WORK REQUEST ▸ Could you set down the records below exactly as they are, with no pictures?

MATERIAL SUPPLIED ▸
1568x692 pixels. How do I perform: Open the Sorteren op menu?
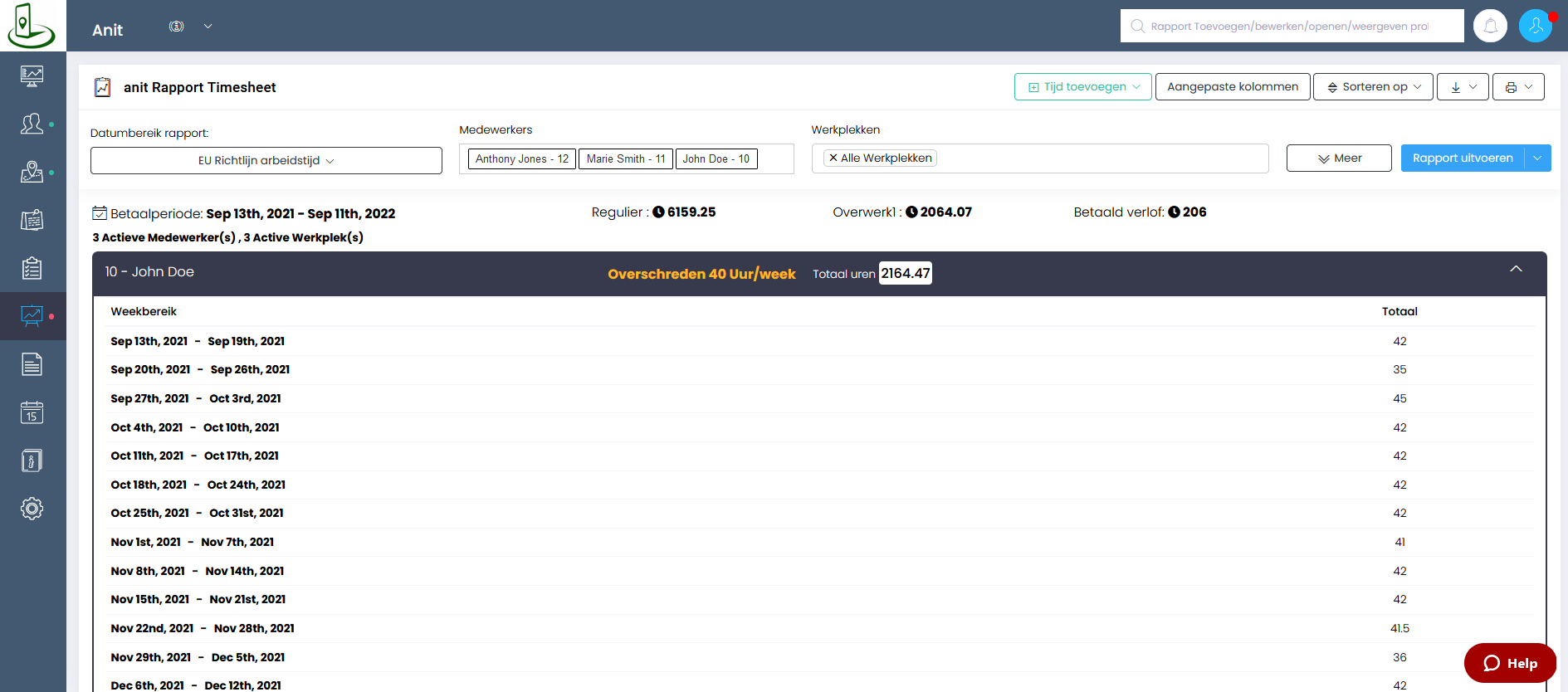pos(1373,87)
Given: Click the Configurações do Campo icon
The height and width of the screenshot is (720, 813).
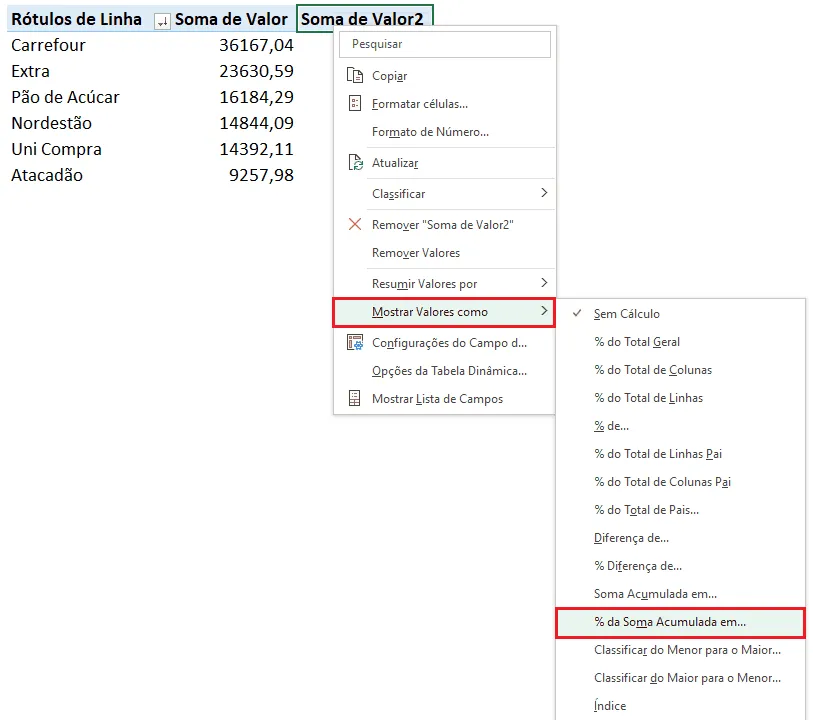Looking at the screenshot, I should [355, 343].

RESPONSE FOR THIS EXERCISE ▸
1568x692 pixels. How do I perform: Open the Sorteren op menu?
pos(1373,87)
Given: Click the Configurações do Campo icon
The height and width of the screenshot is (720, 813).
Looking at the screenshot, I should [355, 343].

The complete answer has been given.